• Your instructions: An exact retyping of all lines below is the answer; pictures do not belong in it.

Screenshot grounding data:
▬▬▬
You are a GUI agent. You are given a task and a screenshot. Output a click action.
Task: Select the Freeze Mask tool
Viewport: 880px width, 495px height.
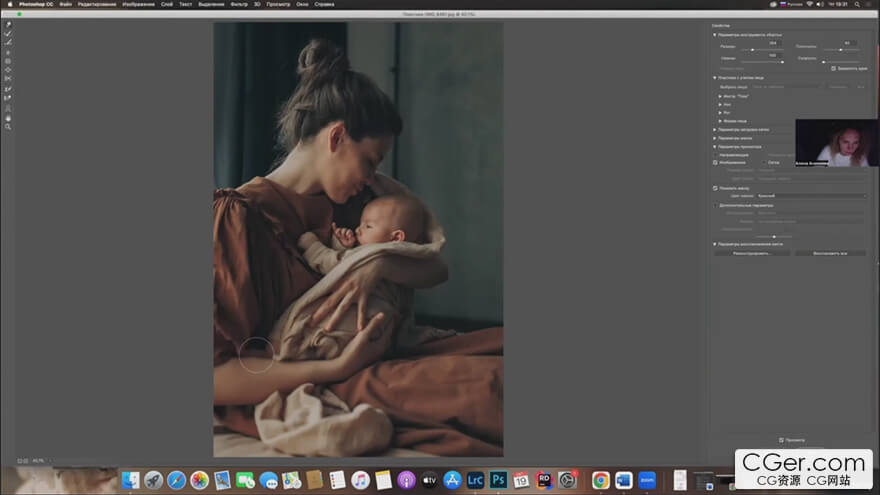click(x=8, y=89)
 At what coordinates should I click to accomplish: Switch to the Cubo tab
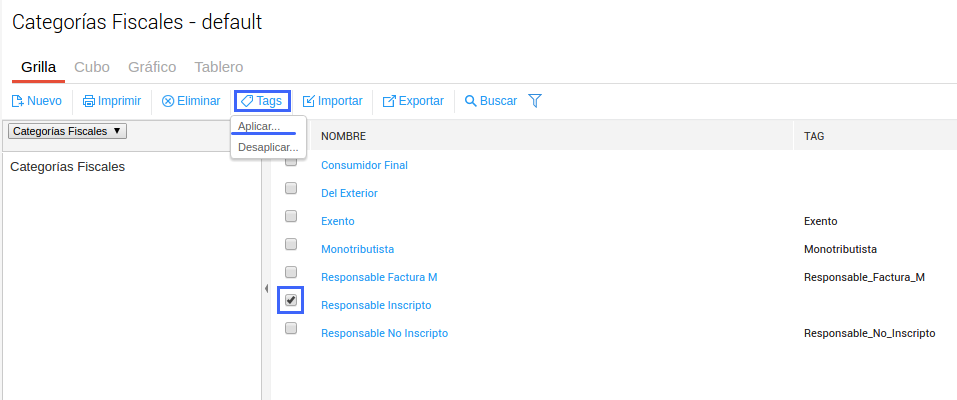92,67
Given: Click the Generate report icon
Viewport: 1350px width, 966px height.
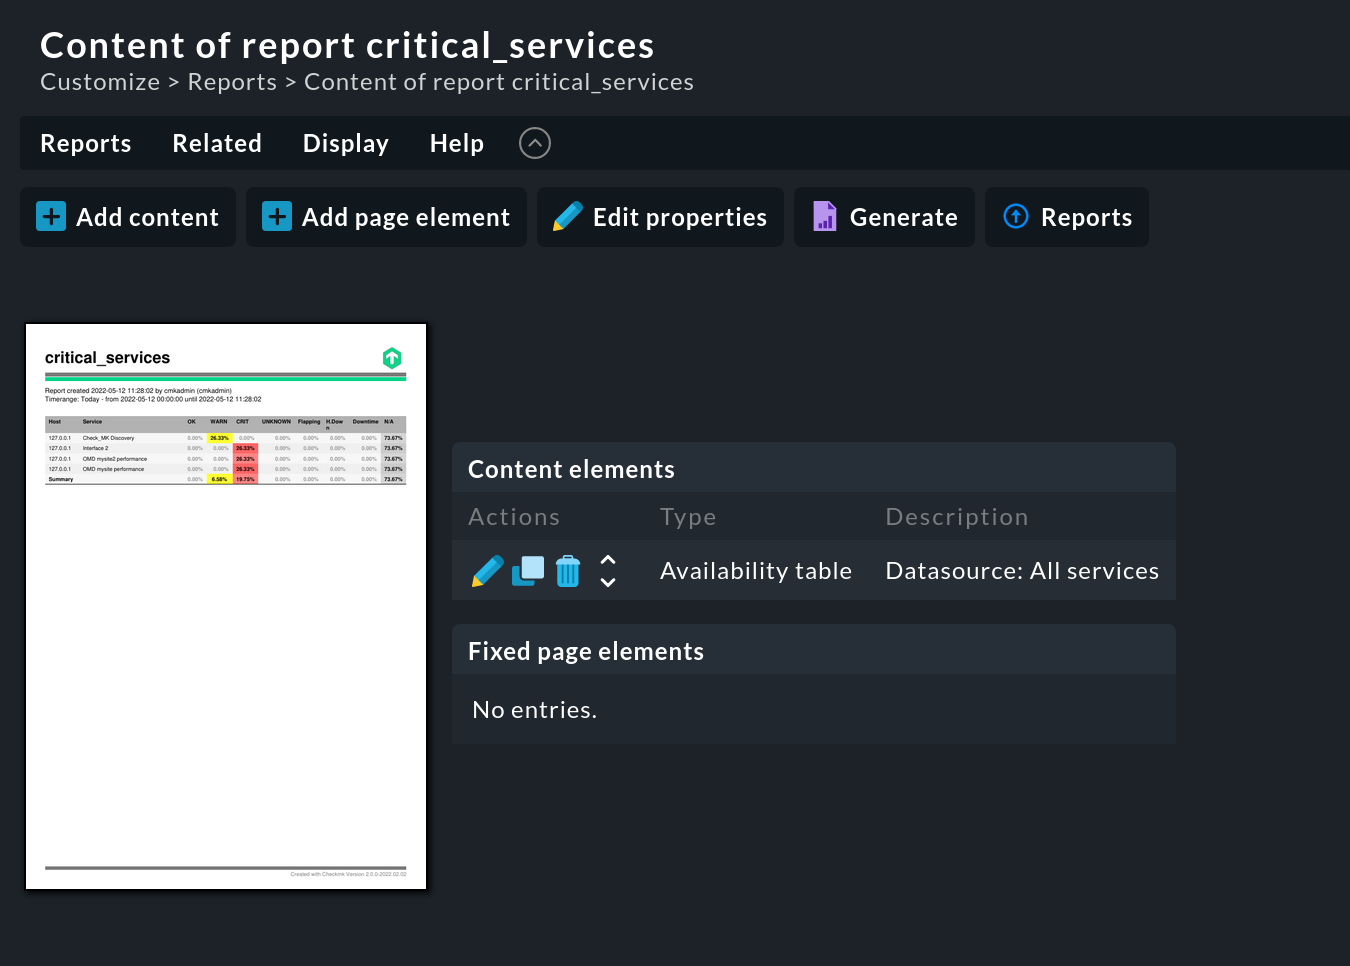Looking at the screenshot, I should point(823,216).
▬▬▬
• Response below:
You are a GUI agent. You are given a task and a screenshot. Output a click action.
Task: Select the Freeze Mask tool
Viewport: 880px width, 495px height.
click(x=8, y=89)
 At what coordinates should I click to accomplish: Switch to the Cubo tab
92,67
Given: Click the Generate report icon
Viewport: 1350px width, 966px height.
Looking at the screenshot, I should point(823,216).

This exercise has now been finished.